[DESCRIPTION OF THE TASK]: Duplicate every one of the following entries line for line, with no changes.

---------- RECORD EXTRACTS ----------

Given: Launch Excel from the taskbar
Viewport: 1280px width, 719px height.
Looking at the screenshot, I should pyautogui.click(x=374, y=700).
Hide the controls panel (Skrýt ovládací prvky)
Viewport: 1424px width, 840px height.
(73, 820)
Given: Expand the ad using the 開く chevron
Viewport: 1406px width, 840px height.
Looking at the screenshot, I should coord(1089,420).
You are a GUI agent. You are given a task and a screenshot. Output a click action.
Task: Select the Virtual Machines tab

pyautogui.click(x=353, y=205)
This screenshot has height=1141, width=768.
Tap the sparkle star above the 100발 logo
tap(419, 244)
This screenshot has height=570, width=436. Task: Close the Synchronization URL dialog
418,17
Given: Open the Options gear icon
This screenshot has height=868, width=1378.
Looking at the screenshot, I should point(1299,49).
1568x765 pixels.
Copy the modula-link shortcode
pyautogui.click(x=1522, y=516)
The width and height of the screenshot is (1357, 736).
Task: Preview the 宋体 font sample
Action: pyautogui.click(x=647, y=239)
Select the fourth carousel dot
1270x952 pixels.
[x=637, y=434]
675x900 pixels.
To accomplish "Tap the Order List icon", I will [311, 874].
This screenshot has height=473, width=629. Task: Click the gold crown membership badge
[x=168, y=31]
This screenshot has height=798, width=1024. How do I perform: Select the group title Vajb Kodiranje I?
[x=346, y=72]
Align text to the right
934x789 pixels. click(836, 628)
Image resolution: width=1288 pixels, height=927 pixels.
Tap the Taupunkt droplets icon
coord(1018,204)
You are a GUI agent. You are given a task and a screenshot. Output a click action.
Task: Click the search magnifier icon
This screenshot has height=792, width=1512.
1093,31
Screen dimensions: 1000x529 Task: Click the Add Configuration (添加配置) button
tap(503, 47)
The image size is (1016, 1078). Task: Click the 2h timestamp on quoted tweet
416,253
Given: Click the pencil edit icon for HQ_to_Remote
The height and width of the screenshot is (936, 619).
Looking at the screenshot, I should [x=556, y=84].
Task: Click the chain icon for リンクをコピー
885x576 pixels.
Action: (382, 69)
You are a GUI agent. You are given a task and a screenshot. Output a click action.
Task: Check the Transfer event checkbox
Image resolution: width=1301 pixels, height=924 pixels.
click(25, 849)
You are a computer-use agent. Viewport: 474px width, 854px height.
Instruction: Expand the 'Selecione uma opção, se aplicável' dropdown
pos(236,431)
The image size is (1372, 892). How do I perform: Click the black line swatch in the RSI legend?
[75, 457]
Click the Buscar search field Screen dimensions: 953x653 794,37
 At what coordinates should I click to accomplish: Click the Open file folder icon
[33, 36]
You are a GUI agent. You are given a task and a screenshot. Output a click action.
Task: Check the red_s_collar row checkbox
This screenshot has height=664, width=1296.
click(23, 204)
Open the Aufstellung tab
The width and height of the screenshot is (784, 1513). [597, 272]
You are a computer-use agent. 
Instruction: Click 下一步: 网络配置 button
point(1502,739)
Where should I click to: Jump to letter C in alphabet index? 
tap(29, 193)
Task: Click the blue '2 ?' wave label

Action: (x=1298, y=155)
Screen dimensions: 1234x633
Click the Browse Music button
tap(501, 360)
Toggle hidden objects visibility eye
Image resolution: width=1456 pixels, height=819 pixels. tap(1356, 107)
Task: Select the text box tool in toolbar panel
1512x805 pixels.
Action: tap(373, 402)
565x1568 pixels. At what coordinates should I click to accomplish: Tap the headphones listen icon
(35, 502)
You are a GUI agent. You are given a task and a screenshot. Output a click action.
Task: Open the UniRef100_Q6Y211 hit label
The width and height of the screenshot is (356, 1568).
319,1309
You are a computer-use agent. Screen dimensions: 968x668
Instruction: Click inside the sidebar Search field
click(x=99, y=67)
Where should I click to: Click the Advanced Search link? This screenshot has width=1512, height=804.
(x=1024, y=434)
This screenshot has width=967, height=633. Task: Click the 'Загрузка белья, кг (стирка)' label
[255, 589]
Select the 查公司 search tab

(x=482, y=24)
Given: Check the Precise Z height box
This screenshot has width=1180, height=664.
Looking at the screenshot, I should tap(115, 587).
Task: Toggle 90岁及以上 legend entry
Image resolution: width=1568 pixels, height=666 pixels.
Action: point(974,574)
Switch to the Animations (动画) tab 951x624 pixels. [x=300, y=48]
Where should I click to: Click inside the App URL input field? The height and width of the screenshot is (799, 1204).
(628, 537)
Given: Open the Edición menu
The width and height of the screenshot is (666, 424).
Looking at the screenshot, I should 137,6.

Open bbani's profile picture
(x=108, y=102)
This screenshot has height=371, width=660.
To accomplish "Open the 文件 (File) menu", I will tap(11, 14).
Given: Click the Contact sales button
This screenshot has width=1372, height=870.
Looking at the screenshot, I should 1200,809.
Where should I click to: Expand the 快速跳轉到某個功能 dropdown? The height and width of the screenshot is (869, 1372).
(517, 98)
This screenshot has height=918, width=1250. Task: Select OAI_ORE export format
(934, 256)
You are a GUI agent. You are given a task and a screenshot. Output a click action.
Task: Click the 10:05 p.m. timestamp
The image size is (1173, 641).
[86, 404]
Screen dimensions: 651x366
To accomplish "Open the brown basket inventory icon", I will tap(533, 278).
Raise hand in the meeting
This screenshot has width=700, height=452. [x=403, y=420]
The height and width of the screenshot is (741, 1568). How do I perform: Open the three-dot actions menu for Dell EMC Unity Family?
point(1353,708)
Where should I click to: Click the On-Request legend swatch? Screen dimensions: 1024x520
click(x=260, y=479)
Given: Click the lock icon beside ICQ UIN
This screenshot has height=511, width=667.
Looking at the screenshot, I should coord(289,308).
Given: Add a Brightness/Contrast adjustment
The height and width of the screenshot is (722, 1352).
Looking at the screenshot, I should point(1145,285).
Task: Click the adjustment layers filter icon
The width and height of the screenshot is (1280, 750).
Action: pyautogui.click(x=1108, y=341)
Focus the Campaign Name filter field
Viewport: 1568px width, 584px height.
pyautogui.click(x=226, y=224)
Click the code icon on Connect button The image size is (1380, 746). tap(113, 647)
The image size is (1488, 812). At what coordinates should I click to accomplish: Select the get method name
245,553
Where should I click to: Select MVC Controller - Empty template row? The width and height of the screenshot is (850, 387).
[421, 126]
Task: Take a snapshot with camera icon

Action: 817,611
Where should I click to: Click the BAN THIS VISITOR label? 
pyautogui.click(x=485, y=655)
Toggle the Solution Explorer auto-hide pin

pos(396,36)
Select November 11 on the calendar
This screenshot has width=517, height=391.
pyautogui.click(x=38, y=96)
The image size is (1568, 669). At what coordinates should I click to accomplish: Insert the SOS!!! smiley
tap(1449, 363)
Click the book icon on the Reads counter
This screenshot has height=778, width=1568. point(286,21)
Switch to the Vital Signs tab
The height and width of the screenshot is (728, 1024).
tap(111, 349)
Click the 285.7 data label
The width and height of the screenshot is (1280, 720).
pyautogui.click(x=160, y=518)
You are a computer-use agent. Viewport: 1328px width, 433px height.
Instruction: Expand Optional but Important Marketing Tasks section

----------

[RESULT FOR THIS TASK]:
Given: Launch Excel from the taskbar
Viewport: 1280px width, 719px height.
Looking at the screenshot, I should pyautogui.click(x=374, y=700).
Hide the controls panel (Skrýt ovládací prvky)
Viewport: 1424px width, 840px height.
(73, 820)
Given: Expand the ad using the 開く chevron
Viewport: 1406px width, 840px height.
Looking at the screenshot, I should coord(1089,420).
You are a GUI agent. You are given a task and a screenshot. Output a click action.
Task: Select the Virtual Machines tab

pyautogui.click(x=353, y=205)
This screenshot has height=1141, width=768.
Tap the sparkle star above the 100발 logo
tap(419, 244)
This screenshot has height=570, width=436. Task: Close the Synchronization URL dialog
418,17
Given: Open the Options gear icon
This screenshot has height=868, width=1378.
Looking at the screenshot, I should point(1299,49).
1568x765 pixels.
Copy the modula-link shortcode
pyautogui.click(x=1522, y=516)
The width and height of the screenshot is (1357, 736).
Task: Preview the 宋体 font sample
Action: pyautogui.click(x=647, y=239)
Select the fourth carousel dot
1270x952 pixels.
[x=637, y=434]
675x900 pixels.
To accomplish "Tap the Order List icon", I will [311, 874].
This screenshot has height=473, width=629. Task: Click the gold crown membership badge
[x=168, y=31]
This screenshot has height=798, width=1024. How do I perform: Select the group title Vajb Kodiranje I?
[x=346, y=72]
Align text to the right
934x789 pixels. click(836, 628)
Image resolution: width=1288 pixels, height=927 pixels.
Tap the Taupunkt droplets icon
coord(1018,204)
You are a GUI agent. You are given a task and a screenshot. Output a click action.
Task: Click the search magnifier icon
This screenshot has height=792, width=1512.
1093,31
Screen dimensions: 1000x529 Task: Click the Add Configuration (添加配置) button
tap(503, 47)
The image size is (1016, 1078). Task: Click the 2h timestamp on quoted tweet
416,253
Given: Click the pencil edit icon for HQ_to_Remote
The height and width of the screenshot is (936, 619).
Looking at the screenshot, I should [x=556, y=84].
Task: Click the chain icon for リンクをコピー
885x576 pixels.
Action: (382, 69)
You are a GUI agent. You are given a task and a screenshot. Output a click action.
Task: Check the Transfer event checkbox
Image resolution: width=1301 pixels, height=924 pixels.
click(25, 849)
You are a computer-use agent. Viewport: 474px width, 854px height.
Instruction: Expand the 'Selecione uma opção, se aplicável' dropdown
pos(236,431)
The image size is (1372, 892). How do I perform: Click the black line swatch in the RSI legend?
[75, 457]
Click the Buscar search field Screen dimensions: 953x653 794,37
 At what coordinates should I click to accomplish: Click the Open file folder icon
[33, 36]
You are a GUI agent. You are given a task and a screenshot. Output a click action.
Task: Check the red_s_collar row checkbox
This screenshot has height=664, width=1296.
click(23, 204)
Open the Aufstellung tab
The width and height of the screenshot is (784, 1513). [597, 272]
You are a computer-use agent. 
Instruction: Click 下一步: 网络配置 button
point(1502,739)
Where should I click to: Jump to letter C in alphabet index? 
tap(29, 193)
Task: Click the blue '2 ?' wave label

Action: (x=1298, y=155)
Screen dimensions: 1234x633
Click the Browse Music button
tap(501, 360)
Toggle hidden objects visibility eye
Image resolution: width=1456 pixels, height=819 pixels. tap(1356, 107)
Task: Select the text box tool in toolbar panel
1512x805 pixels.
Action: tap(373, 402)
565x1568 pixels. At what coordinates should I click to accomplish: Tap the headphones listen icon
(35, 502)
You are a GUI agent. You are given a task and a screenshot. Output a click action.
Task: Open the UniRef100_Q6Y211 hit label
The width and height of the screenshot is (356, 1568).
319,1309
You are a computer-use agent. Screen dimensions: 968x668
Instruction: Click inside the sidebar Search field
click(x=99, y=67)
Where should I click to: Click the Advanced Search link? This screenshot has width=1512, height=804.
(x=1024, y=434)
This screenshot has width=967, height=633. Task: Click the 'Загрузка белья, кг (стирка)' label
[255, 589]
Select the 查公司 search tab

(x=482, y=24)
Given: Check the Precise Z height box
This screenshot has width=1180, height=664.
Looking at the screenshot, I should tap(115, 587).
Task: Toggle 90岁及以上 legend entry
Image resolution: width=1568 pixels, height=666 pixels.
Action: point(974,574)
Switch to the Animations (动画) tab 951x624 pixels. [x=300, y=48]
Where should I click to: Click inside the App URL input field? The height and width of the screenshot is (799, 1204).
(628, 537)
Given: Open the Edición menu
The width and height of the screenshot is (666, 424).
Looking at the screenshot, I should 137,6.

Open bbani's profile picture
(x=108, y=102)
This screenshot has height=371, width=660.
To accomplish "Open the 文件 (File) menu", I will tap(11, 14).
Given: Click the Contact sales button
This screenshot has width=1372, height=870.
Looking at the screenshot, I should 1200,809.
Where should I click to: Expand the 快速跳轉到某個功能 dropdown? The height and width of the screenshot is (869, 1372).
(517, 98)
This screenshot has height=918, width=1250. Task: Select OAI_ORE export format
(934, 256)
You are a GUI agent. You are given a task and a screenshot. Output a click action.
Task: Click the 10:05 p.m. timestamp
The image size is (1173, 641).
[86, 404]
Screen dimensions: 651x366
To accomplish "Open the brown basket inventory icon", I will tap(533, 278).
Raise hand in the meeting
This screenshot has width=700, height=452. [x=403, y=420]
The height and width of the screenshot is (741, 1568). How do I perform: Open the three-dot actions menu for Dell EMC Unity Family?
point(1353,708)
Where should I click to: Click the On-Request legend swatch? Screen dimensions: 1024x520
click(x=260, y=479)
Given: Click the lock icon beside ICQ UIN
This screenshot has height=511, width=667.
Looking at the screenshot, I should coord(289,308).
Given: Add a Brightness/Contrast adjustment
The height and width of the screenshot is (722, 1352).
Looking at the screenshot, I should point(1145,285).
Task: Click the adjustment layers filter icon
The width and height of the screenshot is (1280, 750).
Action: pyautogui.click(x=1108, y=341)
Focus the Campaign Name filter field
Viewport: 1568px width, 584px height.
pyautogui.click(x=226, y=224)
Click the code icon on Connect button The image size is (1380, 746). tap(113, 647)
The image size is (1488, 812). At what coordinates should I click to accomplish: Select the get method name
245,553
Where should I click to: Select MVC Controller - Empty template row? The width and height of the screenshot is (850, 387).
[421, 126]
Task: Take a snapshot with camera icon

Action: 817,611
Where should I click to: Click the BAN THIS VISITOR label? 
pyautogui.click(x=485, y=655)
Toggle the Solution Explorer auto-hide pin

pos(396,36)
Select November 11 on the calendar
This screenshot has width=517, height=391.
pyautogui.click(x=38, y=96)
The image size is (1568, 669). At what coordinates should I click to accomplish: Insert the SOS!!! smiley
tap(1449, 363)
Click the book icon on the Reads counter
This screenshot has height=778, width=1568. point(286,21)
Switch to the Vital Signs tab
The height and width of the screenshot is (728, 1024).
tap(111, 349)
Click the 285.7 data label
The width and height of the screenshot is (1280, 720).
pyautogui.click(x=160, y=518)
You are a computer-use agent. Viewport: 1328px width, 433px height.
Instruction: Expand Optional but Important Marketing Tasks section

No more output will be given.